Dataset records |
==================================================

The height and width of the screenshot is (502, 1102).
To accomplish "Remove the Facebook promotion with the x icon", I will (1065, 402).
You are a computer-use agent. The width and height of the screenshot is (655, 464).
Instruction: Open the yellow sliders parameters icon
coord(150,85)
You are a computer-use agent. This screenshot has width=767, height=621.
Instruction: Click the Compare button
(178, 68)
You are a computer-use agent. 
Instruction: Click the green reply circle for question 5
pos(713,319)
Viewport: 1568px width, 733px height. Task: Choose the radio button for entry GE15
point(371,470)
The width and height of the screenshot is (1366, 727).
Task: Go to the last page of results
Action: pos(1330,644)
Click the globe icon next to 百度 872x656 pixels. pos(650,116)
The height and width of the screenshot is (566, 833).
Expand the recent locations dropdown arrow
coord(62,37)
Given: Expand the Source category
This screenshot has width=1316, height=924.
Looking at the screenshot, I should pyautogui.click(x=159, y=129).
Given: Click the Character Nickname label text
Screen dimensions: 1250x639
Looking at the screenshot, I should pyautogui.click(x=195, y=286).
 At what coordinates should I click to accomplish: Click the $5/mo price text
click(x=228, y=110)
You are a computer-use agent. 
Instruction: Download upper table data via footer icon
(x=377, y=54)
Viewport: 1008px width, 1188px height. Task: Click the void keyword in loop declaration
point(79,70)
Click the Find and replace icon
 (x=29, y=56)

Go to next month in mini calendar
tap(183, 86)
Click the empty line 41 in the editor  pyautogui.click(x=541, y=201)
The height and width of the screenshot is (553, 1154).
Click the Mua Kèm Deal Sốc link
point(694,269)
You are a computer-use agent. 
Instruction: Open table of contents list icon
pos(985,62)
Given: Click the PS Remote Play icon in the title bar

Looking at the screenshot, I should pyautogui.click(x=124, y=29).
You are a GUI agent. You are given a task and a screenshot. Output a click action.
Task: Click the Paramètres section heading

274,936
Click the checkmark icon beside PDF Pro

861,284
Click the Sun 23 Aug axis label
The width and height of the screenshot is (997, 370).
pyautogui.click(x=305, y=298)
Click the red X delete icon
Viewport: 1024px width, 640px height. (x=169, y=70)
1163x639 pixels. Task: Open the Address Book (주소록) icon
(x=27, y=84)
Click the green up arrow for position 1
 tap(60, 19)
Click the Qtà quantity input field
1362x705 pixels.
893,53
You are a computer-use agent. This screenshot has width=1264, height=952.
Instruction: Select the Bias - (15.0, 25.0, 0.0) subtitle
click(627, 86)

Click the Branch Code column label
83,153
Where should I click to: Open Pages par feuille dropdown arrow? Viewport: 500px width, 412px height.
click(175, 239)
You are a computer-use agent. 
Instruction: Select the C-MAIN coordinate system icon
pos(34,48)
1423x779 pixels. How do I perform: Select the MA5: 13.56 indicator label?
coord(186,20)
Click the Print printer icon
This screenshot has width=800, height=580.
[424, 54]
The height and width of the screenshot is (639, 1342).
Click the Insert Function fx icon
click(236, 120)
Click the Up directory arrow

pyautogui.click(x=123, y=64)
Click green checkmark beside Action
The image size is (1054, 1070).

==================================================

WORK INSTRUCTION | Transcribe all of the records exactly.

TASK OUTPUT |
The height and width of the screenshot is (502, 1102).
To accomplish "Remove the Facebook promotion with the x icon", I will (1065, 402).
You are a computer-use agent. The width and height of the screenshot is (655, 464).
Instruction: Open the yellow sliders parameters icon
coord(150,85)
You are a computer-use agent. This screenshot has width=767, height=621.
Instruction: Click the Compare button
(178, 68)
You are a computer-use agent. 
Instruction: Click the green reply circle for question 5
pos(713,319)
Viewport: 1568px width, 733px height. Task: Choose the radio button for entry GE15
point(371,470)
The width and height of the screenshot is (1366, 727).
Task: Go to the last page of results
Action: pos(1330,644)
Click the globe icon next to 百度 872x656 pixels. pos(650,116)
The height and width of the screenshot is (566, 833).
Expand the recent locations dropdown arrow
coord(62,37)
Given: Expand the Source category
This screenshot has width=1316, height=924.
Looking at the screenshot, I should pyautogui.click(x=159, y=129).
Given: Click the Character Nickname label text
Screen dimensions: 1250x639
Looking at the screenshot, I should pyautogui.click(x=195, y=286).
 At what coordinates should I click to accomplish: Click the $5/mo price text
click(x=228, y=110)
You are a computer-use agent. 
Instruction: Download upper table data via footer icon
(x=377, y=54)
Viewport: 1008px width, 1188px height. Task: Click the void keyword in loop declaration
point(79,70)
Click the Find and replace icon
 (x=29, y=56)

Go to next month in mini calendar
tap(183, 86)
Click the empty line 41 in the editor  pyautogui.click(x=541, y=201)
The height and width of the screenshot is (553, 1154).
Click the Mua Kèm Deal Sốc link
point(694,269)
You are a computer-use agent. 
Instruction: Open table of contents list icon
pos(985,62)
Given: Click the PS Remote Play icon in the title bar

Looking at the screenshot, I should pyautogui.click(x=124, y=29).
You are a GUI agent. You are given a task and a screenshot. Output a click action.
Task: Click the Paramètres section heading

274,936
Click the checkmark icon beside PDF Pro

861,284
Click the Sun 23 Aug axis label
The width and height of the screenshot is (997, 370).
pyautogui.click(x=305, y=298)
Click the red X delete icon
Viewport: 1024px width, 640px height. (x=169, y=70)
1163x639 pixels. Task: Open the Address Book (주소록) icon
(x=27, y=84)
Click the green up arrow for position 1
 tap(60, 19)
Click the Qtà quantity input field
1362x705 pixels.
893,53
You are a computer-use agent. This screenshot has width=1264, height=952.
Instruction: Select the Bias - (15.0, 25.0, 0.0) subtitle
click(627, 86)

Click the Branch Code column label
83,153
Where should I click to: Open Pages par feuille dropdown arrow? Viewport: 500px width, 412px height.
click(175, 239)
You are a computer-use agent. 
Instruction: Select the C-MAIN coordinate system icon
pos(34,48)
1423x779 pixels. How do I perform: Select the MA5: 13.56 indicator label?
coord(186,20)
Click the Print printer icon
This screenshot has width=800, height=580.
[424, 54]
The height and width of the screenshot is (639, 1342).
Click the Insert Function fx icon
click(236, 120)
Click the Up directory arrow

pyautogui.click(x=123, y=64)
Click green checkmark beside Action
The image size is (1054, 1070).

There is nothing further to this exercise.